On February 24, 2023, Representative Patrick T. McHenry of North Carolina introduced a bill proposing the creation of the Data Privacy Act of 2023. The bill proposes to amend the Gramm-Leach-Bliley Act (“GLBA”) by making the following changes:
- Financial institutions would need to notify “consumers” (in addition to customers) that their nonpublic personal information (“NPI”) is being collected;
- The definition of GLBA-covered “financial institution” would be updated to include “data aggregators”;
- The definition of NPI would be broadened to align it with the definition of “personal information” under the California Consumer Privacy Act.

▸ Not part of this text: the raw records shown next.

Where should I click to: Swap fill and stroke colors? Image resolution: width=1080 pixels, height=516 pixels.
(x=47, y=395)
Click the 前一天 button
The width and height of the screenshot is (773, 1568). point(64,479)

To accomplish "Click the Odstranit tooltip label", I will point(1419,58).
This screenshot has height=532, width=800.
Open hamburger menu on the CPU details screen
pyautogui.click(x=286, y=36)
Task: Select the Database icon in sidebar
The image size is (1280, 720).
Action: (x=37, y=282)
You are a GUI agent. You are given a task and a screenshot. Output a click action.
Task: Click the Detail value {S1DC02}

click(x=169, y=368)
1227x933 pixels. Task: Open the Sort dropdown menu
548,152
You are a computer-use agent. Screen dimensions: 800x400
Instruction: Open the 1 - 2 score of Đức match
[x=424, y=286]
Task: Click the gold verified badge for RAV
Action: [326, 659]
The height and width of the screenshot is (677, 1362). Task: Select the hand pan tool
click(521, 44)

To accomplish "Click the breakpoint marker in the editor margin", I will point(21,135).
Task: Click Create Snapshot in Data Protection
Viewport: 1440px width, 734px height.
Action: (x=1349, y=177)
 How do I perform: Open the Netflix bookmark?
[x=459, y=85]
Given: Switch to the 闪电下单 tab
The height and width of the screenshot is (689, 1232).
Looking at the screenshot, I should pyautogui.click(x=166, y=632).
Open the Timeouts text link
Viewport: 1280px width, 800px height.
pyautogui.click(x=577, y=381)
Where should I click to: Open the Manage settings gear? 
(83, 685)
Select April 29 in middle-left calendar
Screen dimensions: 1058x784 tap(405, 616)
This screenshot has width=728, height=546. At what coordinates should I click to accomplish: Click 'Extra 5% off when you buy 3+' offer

In particular, NPI would include “information that identifies, relates to, describes, is reasonably capable of being associated with, or could reasonably be linked, directly or indirectly, with a particular consumer”;
- The privacy notice required by GLB would be expanded to include additional required content;
- Consumers would have the right to request access to and delete their NPI;
- Financial institutions would be required to notify relevant third parties when a consumer opts out of data sharing with those parties, thus also requiring the third parties to terminate such sharing; and
- Financial institutions would be required to provide an opportunity to opt out of data collection (in addition to data sharing with non-affiliated third parties) if the collection is not necessary to provide the product or service offered by the entity. Financial institutions also would be required to specify in their privacy notice a description of any NPI collected for purposes that extend beyond providing the particular financial product or service.